Long after you should have pulled, or bought some food, or gone home, when the clock is striking tragic, when you bought another drink instead, a noise fills the club you’re in – the shit club you’re in yet again.

Male voices, the vocals juddering because they’re shouting, jumping and drunk. They’re all in groups, their arms are around each others’ shoulders, repeating the words they know off by heart, screaming the words they know off by heart, which explode like hand grenades at the end of every sentence: kiss, asleep, cab, smoke, drag, bed, sick, head, chest, dress, goooooooooooo. Every single word represents another layer of dignity shed but none of them gives a fuck. This is the worst part of the night; this is the best part of the night.

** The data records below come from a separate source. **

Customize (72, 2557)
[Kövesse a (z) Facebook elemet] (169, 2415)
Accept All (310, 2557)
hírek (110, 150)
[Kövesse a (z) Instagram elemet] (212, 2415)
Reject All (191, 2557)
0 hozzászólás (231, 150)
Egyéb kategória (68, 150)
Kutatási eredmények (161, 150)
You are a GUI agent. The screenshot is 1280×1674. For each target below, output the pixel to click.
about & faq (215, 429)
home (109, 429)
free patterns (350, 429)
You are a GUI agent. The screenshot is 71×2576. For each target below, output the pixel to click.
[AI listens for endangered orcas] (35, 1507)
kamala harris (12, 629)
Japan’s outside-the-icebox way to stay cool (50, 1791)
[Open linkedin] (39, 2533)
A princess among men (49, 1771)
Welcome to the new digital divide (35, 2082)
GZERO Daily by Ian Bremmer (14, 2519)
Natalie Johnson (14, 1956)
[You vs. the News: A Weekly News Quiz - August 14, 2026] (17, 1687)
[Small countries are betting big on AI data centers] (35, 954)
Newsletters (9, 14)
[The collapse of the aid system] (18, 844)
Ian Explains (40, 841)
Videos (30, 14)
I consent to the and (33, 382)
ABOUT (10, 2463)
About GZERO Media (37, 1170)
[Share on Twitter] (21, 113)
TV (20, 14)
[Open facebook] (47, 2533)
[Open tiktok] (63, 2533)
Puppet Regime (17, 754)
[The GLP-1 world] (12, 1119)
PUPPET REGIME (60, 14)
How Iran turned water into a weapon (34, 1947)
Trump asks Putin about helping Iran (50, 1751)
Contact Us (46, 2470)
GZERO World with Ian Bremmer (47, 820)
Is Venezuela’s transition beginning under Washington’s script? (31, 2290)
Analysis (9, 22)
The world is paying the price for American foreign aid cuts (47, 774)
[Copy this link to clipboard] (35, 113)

Fact: everybody knows all the words to Mr. Brightside and they’re not entirely sure how. It’s something that happened to them, something mysterious, like being born in the first place. As soon as that irresistible riff starts up, from the soundsystem in a Pryzm or a Walkabout or your tragic hometown club, the words come rushing back: kiss, asleep, cab, smoke, drag, bed, sick, head, chest, dress, goooooooooooo. This video from a 21st birthday party at Hamilton Rugby Club is very much the vibe:

Obviously it’s never in a good club. Mr. Brightside is the anthem for every bad night out, for every night you wish you’d stayed at home for. The song itself is more than a decade old and it is a hangover from a time when people made music with guitars, a reminder that you that didn’t need pills to enjoy going out. You first heard it when you were a teenager and songs weren’t merely part of your emotional landscape, they were your emotional landscape.

Mr. Brightside is evocative for that reason. It is romantic, in the hopelessly teenage sense of romance. When you were fourteen it seemed profound but if you stopped and examined it today you’d find the feelings it expresses laughably thin.

But you don’t stop to examine Mr. Brightside. Because you only hear it clubs, when you’re drunk, when you should already be asleep. I think the drunkenness is the most important part. You don’t have to act like you’re better than anything when you’re smashed. You can let Mr. Brightside in, in all its pain, and paranoia, and anxiety.

Mr. Brightside is the obliterating sight of the person you fancy dancing with someone you despise. It’s every botched message you sent to somebody you thought you could shag. It’s not talking about your feelings until they burst out like the release of energy that comes when continents move. It’s the most dismal defeat of your life celebrated like a most magnificent victory. For a song written by a couple of guys from Vegas, it is peculiarly English.

I have around 100 accounts on Snapchat, and on Saturday and Sunday mornings, without fail, there are a few grainy, confused clips of people I don’t know that well losing their shit to Mr. Brightside. This is every weekend and these people are in their twenties. We’re still filling the floor for Mr. Brightside, all these years later, still running over to mates and climbing all over them for three minutes, still seeing people below “It was only a kiss” and desperately meaning it.

Lame as it all is, it’s only ruined by the one person who goes “turning snakes into the sea”. Surely, at this point, they know the words?